PARENTS have given their backing to staff who walked out of a Hampshire nursery over working conditions.

Dozens of young children and toddlers paid a tearful farewell to the nannies and assistants at the Poppins Learning Centre in Abshot, near Warsash, as 11 members of staff handed in their notice.

More than half the staff at the nursery, which looks after 75 children aged from three months to five years, quit their jobs on Monday following strike action last week, as reported in later editions of yesterday's Daily Echo.

When they arrived yesterday employees and parents discovered the staff had been replaced by cover workers and would not be required to work their two months' notice unless requested to by the nursery's director.

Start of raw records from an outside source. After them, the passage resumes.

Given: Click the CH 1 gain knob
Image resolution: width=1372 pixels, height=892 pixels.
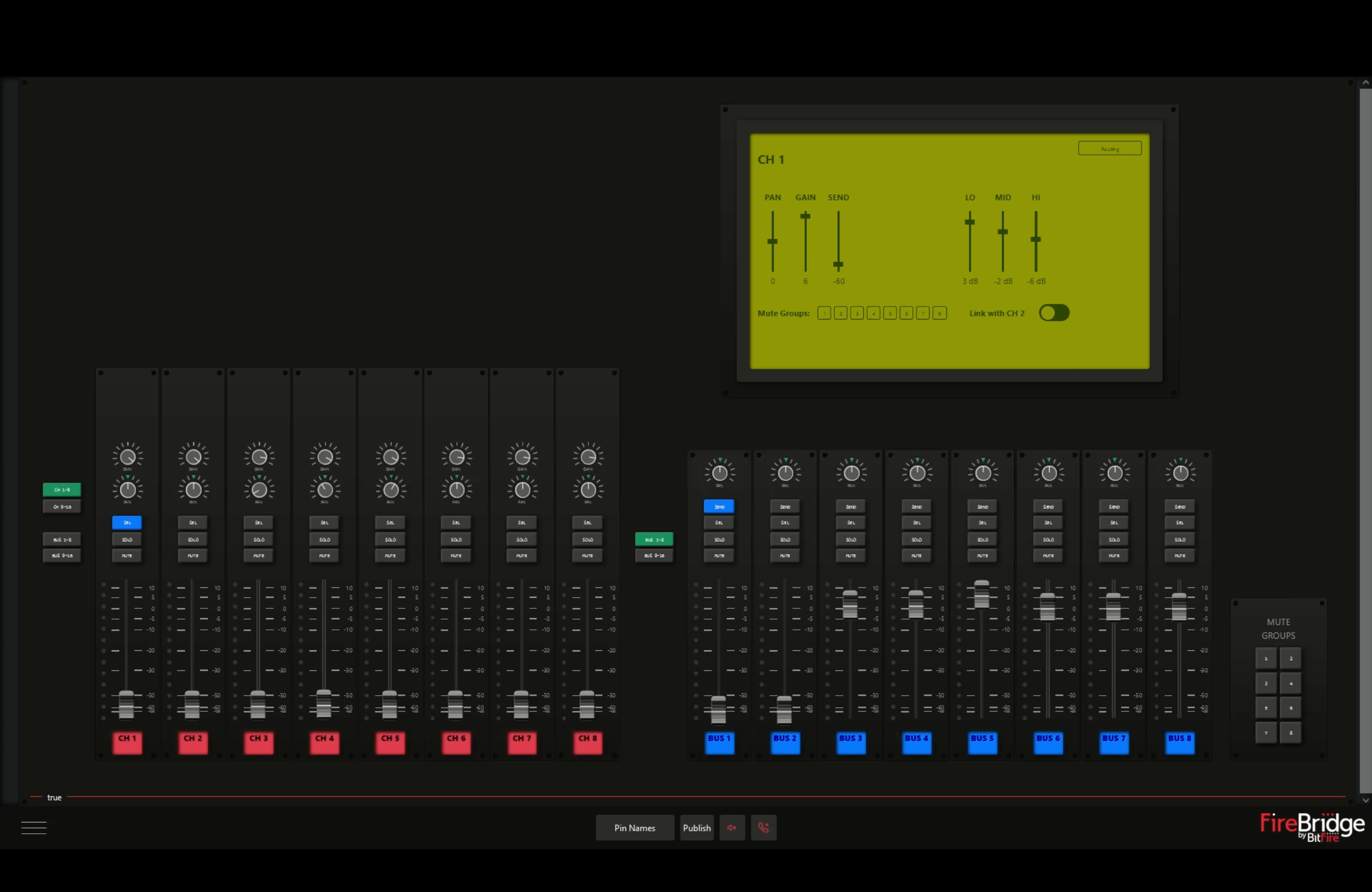Looking at the screenshot, I should click(x=127, y=456).
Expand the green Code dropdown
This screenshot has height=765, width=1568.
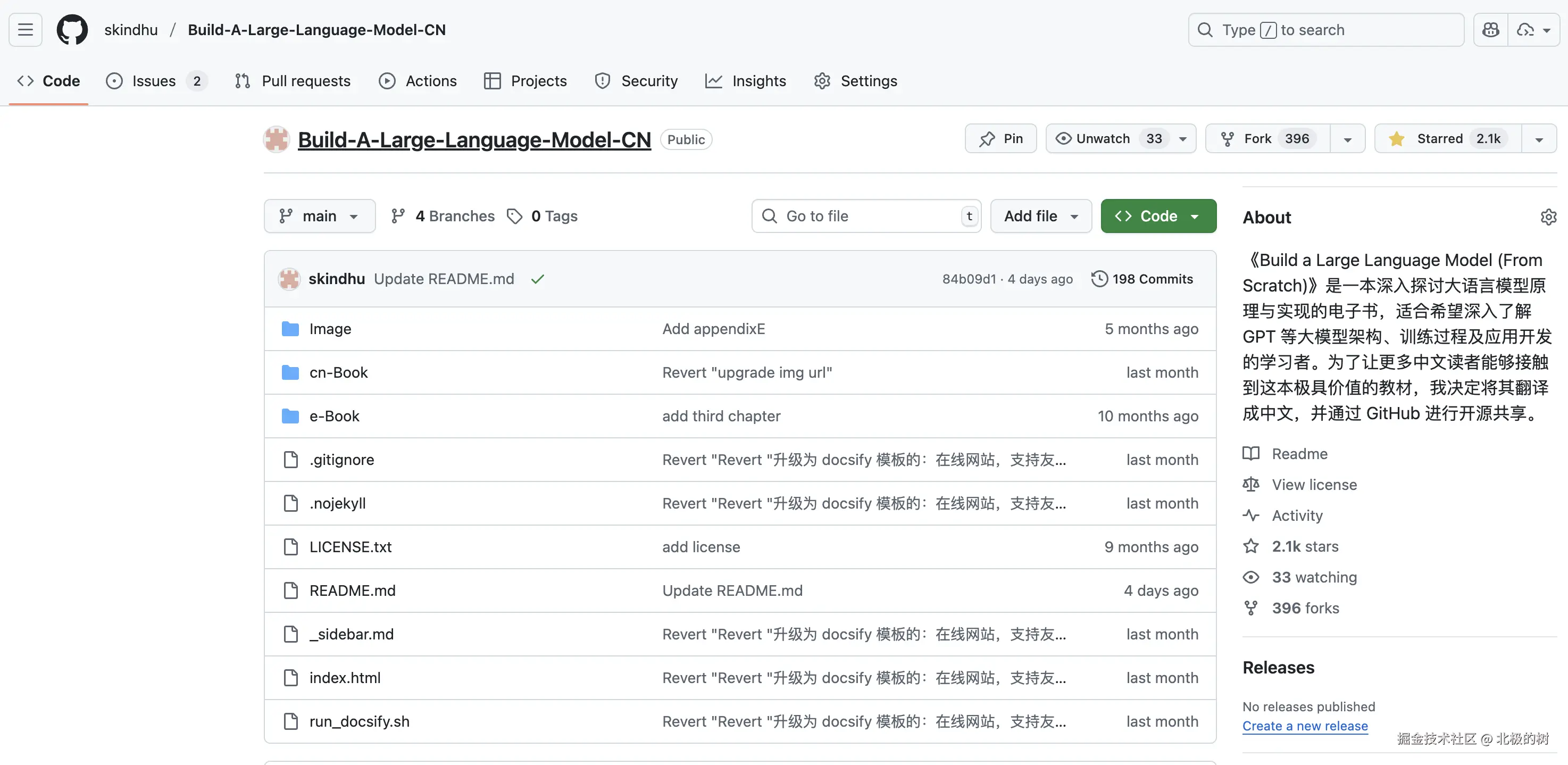[1158, 216]
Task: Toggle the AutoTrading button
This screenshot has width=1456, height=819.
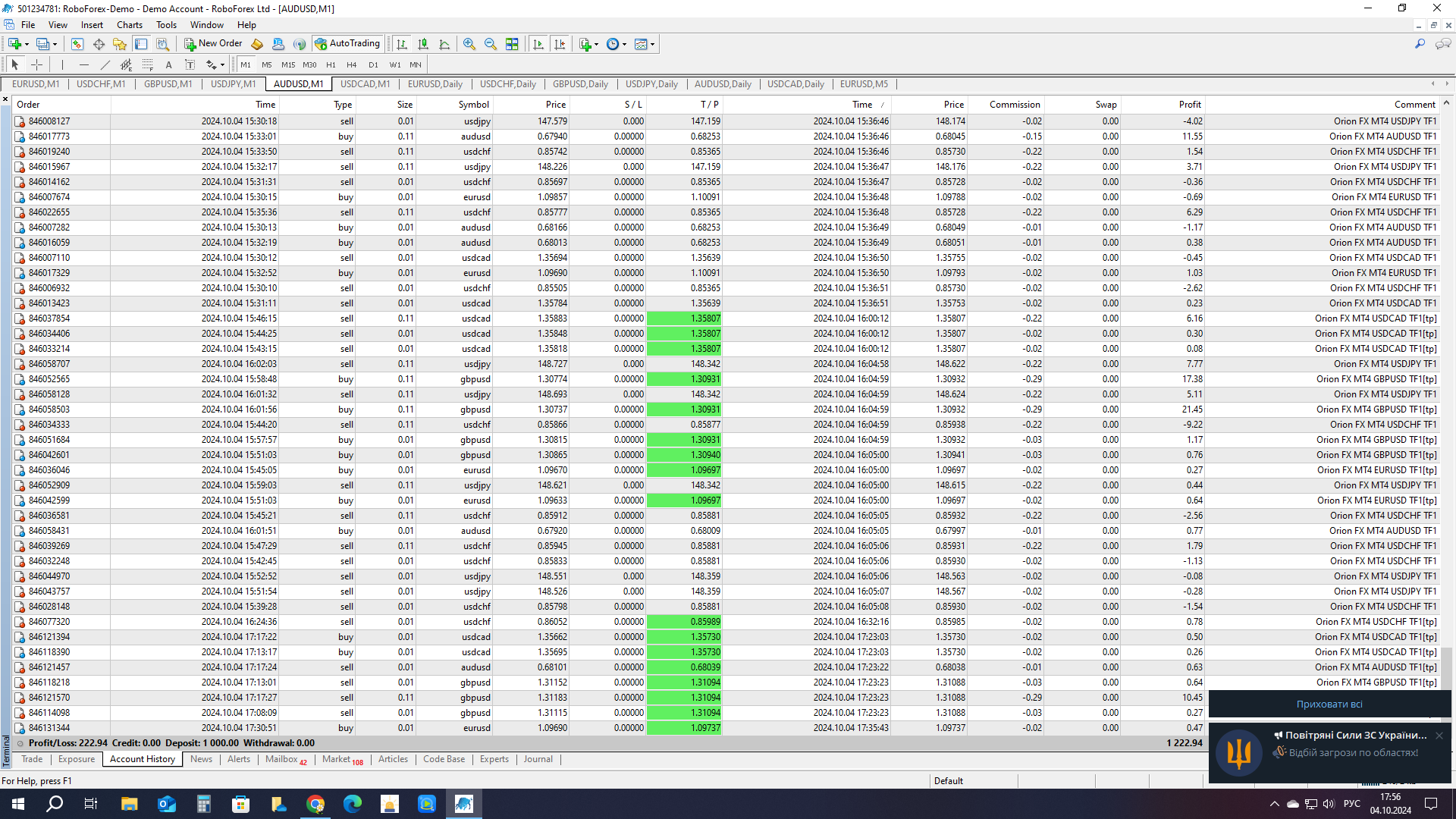Action: 347,44
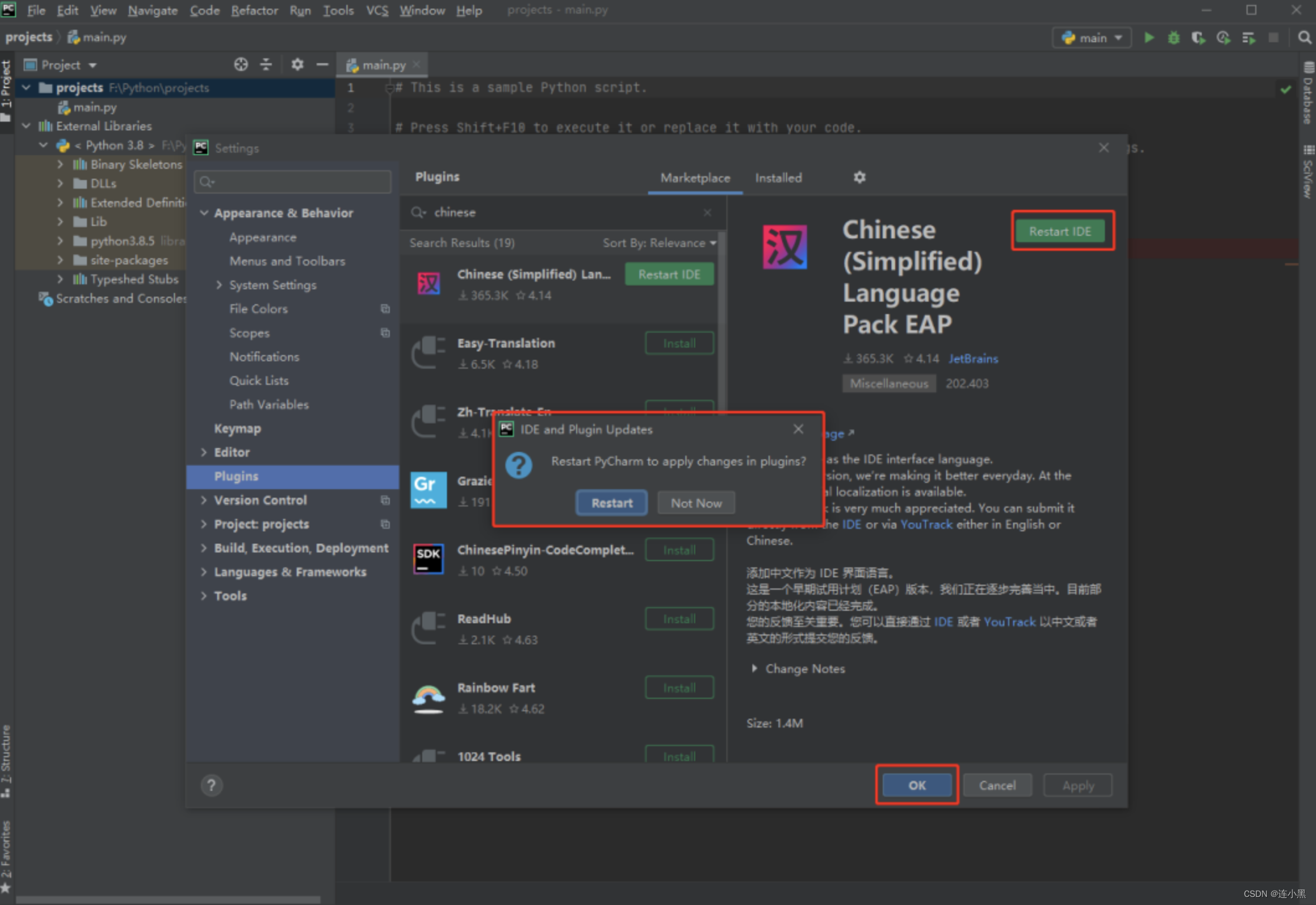Screen dimensions: 1316x905
Task: Switch to the Installed plugins tab
Action: 778,178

Nursery manager Jennie Arnold was among the staff who quit her job.

She said: "It has been a very stressful decision but we feel we have to act in the best interests of the children."

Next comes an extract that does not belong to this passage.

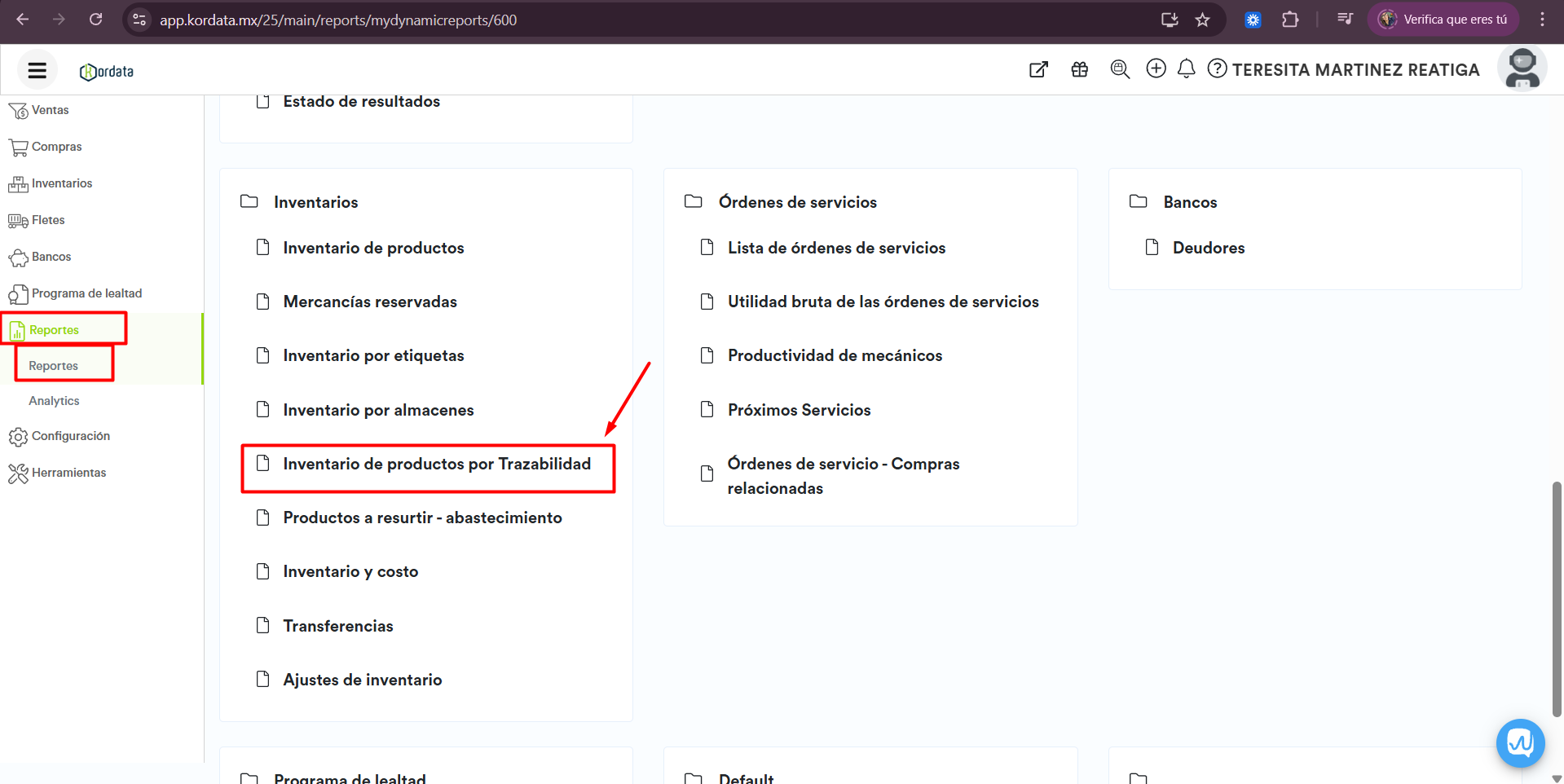Click the plus icon to create new item
The image size is (1564, 784).
point(1156,69)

Supported by her colleagues, Mrs Arnold, whose two-year-old son Kai goes to the nursery, said the decision was a direct result of how staff had been treated by nursery director, Richard Lewis.

She said: "We are all very close and get on well as a team and we have the full support of the parents.

"But we just couldn't carry on the way things were any longer."

Mrs Arnold said staff and parents were horrified and upset when they arrived in the morning to find that children would be looked after by staff drafted in from another nursery.

Of about 19 members of staff, four went into work to continue working with the children.

Dad Richard Padgham, a social worker from Locks Heath, gave his support to the staff who have looked after two of his children, including his one-year-old son Harry, who currently goes to Poppins.

"It's unbelievable that the children are expected to work with new members of staff straight away. It takes time to get to know nannies and nursery workers and children need the familiarity to feel secure away from their parents."

Director of Poppins Early Learning, Richard Lewis, was unable to comment before the Daily Echo went to press.